(Exercise materials Opens)

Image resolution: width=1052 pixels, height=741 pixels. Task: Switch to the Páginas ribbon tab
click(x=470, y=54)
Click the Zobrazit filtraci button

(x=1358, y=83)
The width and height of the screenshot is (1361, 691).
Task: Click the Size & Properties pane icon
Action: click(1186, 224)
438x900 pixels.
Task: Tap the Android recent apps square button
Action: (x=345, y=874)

(Exercise materials Closes)

[Goal of the exercise]
Print all of the records, leaving each one exactly as it appears above.

[Answer to this task]
Image resolution: width=1052 pixels, height=741 pixels. Task: Switch to the Páginas ribbon tab
click(x=470, y=54)
Click the Zobrazit filtraci button

(x=1358, y=83)
The width and height of the screenshot is (1361, 691).
Task: Click the Size & Properties pane icon
Action: click(1186, 224)
438x900 pixels.
Task: Tap the Android recent apps square button
Action: (x=345, y=874)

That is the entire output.